* _SECTION DE TEXTE_:

« Votre putain de guide, il sortira jamais ! »
Cette semaine, les souvenirs de l’un des tauliers du Fooding, un guide de Copenhague, une recette de pasta signée Éléonore Toulin et une reco dégnolisée d’Augustin Laborde (Le Paon qui Boit).
Une fois par mois, Saucisse change de main – et de voix ! Celle d’aujourd’hui appartient à un popoteur de l’ombre, mais de ceux qui font littéralement le guide Fooding, triturant les mots (en inventant parfois) et traquant les coquilles pour tuer dans l’œuf la moindre erreur... C’est notre secrétaire de rédaction depuis presque trop d’années pour les compter, marraine la fée des bons à tirer et véritable pilier, répondant au nom charmant d’Yves Nespoulous. Après un nouveau mois à slurper des raviolis, gober des bonbecs et aligner les points médians à la rédaction, il revient sur deux (trois, même) bouclages euphoriques, chacun à un bout du spectre de l’histoire du guide – dont la toute nouvelle édition sortira ce 17 novembre. L’occasion pour nous de lui avouer : Yves, le Fooding te doit tant !
Elisabeth Debourse, rédactrice en chef
Été 2001, 1, rue du Colonel-Pierre-Avia, Issy-les-Moulineaux. Bouclage du sixième numéro de Max Mode, automne-hiver 2001-2002. Directeur de la rédaction, Laurent Bon. Signatures : Paquita Paquin, Loïc Prigent, Stéphane Bern, Patrick Eudeline… Secrétaire de rédaction, moi. Rédacteur en chef de ce numéro, Alexandre Cammas. Je vois arriver le mec, 30 ans, cheveux bouclés, la bougeotte. Au bout de quinze jours, il me dit : « On fait un guide de bouffe à Nova, ça s’appelle le Fooding, ça t’amuserait ? » OK, ça m’amusera. Nova, ça fout un peu la trouille quand on sort d’un magazine de mode. Jean-François Bizot, la free press, la suite d’Actuel, que je vénérais dans les années 1970, la radio qui passe des trucs qui me dépassent. On m’avait prévenu : « Fais gaffe, à Nova, ils paient pas, et c’est le bordel. » Demi-fake news : ils paient. Et c’est vite réglé : 100 balles de l’heure.

* _LIGNES RÉPERTORIÉES_:
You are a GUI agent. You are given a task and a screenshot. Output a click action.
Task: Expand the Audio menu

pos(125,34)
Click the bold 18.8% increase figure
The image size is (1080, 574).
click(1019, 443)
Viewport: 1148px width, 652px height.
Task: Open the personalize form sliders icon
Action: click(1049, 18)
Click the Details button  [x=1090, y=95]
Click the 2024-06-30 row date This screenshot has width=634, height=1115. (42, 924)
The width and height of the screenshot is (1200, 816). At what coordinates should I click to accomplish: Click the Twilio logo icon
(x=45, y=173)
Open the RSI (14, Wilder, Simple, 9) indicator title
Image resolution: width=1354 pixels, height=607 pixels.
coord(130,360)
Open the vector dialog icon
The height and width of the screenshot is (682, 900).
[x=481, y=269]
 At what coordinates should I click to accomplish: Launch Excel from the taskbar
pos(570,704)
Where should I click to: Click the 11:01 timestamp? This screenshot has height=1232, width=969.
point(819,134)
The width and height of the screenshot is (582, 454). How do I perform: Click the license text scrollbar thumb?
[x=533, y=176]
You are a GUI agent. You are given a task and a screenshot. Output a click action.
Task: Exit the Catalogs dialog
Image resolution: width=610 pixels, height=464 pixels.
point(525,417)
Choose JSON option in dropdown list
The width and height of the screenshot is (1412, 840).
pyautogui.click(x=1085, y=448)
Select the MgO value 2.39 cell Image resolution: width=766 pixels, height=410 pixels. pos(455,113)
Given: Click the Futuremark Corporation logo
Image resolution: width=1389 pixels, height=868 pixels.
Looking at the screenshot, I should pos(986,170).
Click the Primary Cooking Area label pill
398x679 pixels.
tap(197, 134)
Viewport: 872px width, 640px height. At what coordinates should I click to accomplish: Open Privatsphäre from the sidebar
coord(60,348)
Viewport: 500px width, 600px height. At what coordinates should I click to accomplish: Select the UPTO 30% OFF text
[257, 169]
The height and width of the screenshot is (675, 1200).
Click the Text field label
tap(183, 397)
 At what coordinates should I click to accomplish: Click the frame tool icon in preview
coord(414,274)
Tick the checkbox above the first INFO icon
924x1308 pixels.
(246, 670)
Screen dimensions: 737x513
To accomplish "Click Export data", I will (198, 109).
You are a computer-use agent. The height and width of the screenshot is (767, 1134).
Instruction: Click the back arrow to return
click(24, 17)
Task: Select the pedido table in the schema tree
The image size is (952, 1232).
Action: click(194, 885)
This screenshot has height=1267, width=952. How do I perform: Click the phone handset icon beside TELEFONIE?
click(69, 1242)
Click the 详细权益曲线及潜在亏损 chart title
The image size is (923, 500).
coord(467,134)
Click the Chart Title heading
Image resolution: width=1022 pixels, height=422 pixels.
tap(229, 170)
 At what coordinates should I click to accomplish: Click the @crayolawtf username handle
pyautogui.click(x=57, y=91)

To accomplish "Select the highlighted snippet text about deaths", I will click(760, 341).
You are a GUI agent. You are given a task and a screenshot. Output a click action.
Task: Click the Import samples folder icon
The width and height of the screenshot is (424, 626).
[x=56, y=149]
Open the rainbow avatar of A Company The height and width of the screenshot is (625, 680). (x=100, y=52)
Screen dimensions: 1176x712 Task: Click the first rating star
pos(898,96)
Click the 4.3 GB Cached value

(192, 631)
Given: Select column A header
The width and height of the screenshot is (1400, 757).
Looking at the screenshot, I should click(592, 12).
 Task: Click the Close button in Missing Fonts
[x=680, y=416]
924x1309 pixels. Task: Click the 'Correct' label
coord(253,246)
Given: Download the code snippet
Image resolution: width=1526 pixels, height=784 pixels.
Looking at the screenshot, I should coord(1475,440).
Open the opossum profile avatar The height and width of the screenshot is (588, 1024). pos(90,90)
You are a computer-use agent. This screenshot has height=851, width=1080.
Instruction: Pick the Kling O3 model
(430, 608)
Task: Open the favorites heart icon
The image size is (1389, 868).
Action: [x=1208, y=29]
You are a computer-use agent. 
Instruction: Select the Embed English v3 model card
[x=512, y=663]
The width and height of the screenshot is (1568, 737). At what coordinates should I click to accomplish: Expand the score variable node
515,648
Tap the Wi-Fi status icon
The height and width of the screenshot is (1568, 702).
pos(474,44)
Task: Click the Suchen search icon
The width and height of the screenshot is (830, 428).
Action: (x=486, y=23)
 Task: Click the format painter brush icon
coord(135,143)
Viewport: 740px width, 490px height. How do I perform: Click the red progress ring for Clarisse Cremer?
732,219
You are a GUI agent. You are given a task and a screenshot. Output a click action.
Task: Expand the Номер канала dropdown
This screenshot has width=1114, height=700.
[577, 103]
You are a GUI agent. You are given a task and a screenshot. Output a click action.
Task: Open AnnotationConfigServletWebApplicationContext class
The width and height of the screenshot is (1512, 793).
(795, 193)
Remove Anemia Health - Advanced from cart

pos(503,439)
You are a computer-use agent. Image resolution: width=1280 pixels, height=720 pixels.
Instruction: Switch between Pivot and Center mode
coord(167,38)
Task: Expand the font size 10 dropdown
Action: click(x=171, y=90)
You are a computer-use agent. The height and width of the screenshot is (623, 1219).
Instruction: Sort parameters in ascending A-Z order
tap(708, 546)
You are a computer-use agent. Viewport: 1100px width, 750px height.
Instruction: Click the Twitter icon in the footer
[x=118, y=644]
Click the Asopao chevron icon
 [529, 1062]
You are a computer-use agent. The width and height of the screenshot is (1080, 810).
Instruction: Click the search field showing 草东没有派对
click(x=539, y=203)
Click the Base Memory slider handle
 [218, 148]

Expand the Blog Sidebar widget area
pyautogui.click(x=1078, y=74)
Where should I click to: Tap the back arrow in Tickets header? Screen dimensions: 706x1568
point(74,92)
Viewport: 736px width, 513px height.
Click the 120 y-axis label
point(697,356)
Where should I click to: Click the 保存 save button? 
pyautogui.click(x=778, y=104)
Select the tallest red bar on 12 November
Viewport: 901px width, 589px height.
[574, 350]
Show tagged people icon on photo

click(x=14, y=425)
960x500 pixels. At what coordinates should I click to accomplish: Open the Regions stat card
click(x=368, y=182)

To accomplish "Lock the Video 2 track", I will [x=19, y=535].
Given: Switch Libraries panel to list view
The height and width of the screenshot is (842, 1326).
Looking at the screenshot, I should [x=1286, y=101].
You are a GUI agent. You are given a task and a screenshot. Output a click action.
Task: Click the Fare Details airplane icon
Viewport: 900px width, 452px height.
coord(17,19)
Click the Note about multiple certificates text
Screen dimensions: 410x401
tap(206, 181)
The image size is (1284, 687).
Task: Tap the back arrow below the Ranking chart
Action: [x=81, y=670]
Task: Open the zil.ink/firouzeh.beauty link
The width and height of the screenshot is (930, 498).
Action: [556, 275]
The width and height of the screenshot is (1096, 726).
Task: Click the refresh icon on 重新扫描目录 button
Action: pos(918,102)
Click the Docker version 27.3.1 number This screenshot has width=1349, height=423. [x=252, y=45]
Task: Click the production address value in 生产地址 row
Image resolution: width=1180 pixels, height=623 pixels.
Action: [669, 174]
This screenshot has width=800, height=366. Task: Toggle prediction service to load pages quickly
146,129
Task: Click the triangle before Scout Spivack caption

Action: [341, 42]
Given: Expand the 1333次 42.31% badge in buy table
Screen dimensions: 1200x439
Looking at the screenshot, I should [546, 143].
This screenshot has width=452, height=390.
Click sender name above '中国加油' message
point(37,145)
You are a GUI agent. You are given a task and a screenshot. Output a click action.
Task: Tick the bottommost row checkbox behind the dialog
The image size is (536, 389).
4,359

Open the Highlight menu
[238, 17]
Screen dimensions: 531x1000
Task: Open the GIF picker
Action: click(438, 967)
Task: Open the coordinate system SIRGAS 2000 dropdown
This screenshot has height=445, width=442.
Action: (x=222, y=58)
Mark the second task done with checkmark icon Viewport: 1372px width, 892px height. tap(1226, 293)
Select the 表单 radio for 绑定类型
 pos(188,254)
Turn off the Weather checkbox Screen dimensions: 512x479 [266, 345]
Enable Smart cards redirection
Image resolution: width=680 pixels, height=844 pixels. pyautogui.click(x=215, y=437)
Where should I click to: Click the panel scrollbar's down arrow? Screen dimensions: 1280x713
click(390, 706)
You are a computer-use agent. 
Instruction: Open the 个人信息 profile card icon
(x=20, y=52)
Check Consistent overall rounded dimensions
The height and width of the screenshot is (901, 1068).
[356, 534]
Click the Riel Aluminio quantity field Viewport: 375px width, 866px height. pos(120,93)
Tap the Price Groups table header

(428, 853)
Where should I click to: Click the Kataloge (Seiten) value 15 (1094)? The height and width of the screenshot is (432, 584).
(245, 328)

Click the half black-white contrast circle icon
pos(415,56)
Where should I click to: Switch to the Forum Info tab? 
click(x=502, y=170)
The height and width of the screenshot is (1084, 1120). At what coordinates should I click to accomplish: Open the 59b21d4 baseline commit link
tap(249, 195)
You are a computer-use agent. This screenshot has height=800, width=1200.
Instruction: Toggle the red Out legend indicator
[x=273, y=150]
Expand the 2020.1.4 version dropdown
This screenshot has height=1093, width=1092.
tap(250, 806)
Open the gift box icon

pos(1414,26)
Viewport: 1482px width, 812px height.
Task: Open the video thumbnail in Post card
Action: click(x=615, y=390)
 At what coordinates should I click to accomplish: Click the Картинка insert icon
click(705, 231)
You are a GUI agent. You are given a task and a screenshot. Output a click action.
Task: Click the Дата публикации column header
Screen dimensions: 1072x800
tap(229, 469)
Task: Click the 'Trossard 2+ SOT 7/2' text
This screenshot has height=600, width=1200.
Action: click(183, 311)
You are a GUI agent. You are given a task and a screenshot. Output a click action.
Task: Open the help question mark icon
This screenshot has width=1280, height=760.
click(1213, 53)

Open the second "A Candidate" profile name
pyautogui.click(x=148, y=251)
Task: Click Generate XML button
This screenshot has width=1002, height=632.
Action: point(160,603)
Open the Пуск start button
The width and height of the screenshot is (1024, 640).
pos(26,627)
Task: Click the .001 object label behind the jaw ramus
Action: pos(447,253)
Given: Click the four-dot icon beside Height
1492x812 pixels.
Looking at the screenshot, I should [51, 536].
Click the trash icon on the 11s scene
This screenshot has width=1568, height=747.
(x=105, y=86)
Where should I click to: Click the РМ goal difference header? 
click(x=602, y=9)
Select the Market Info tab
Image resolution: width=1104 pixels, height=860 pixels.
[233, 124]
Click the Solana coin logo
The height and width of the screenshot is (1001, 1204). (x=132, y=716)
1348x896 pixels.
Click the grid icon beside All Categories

* _CONSIGNES_:
[A] Dans le texte sur le Fooding, on avait averti l'auteur du souvenir au sujet de Nova. Expliquez pourquoi il qualifie cet avertissement de « demi-fake news ».
[B] Traduisez en anglais cette phrase du texte sur le Fooding : « Une fois par mois, Saucisse change de main – et de voix ! »

* _RÉPONSES PAR CONSIGNE_:
[A] L'avertissement affirmait deux choses : que Nova ne payait pas et que c'était le bordel. La première affirmation s'est révélée fausse, puisque Nova paie, et même rapidement, à 100 balles de l'heure. L'avertissement n'était donc faux qu'à moitié.

[B] Once a month, Saucisse changes hands – and voices!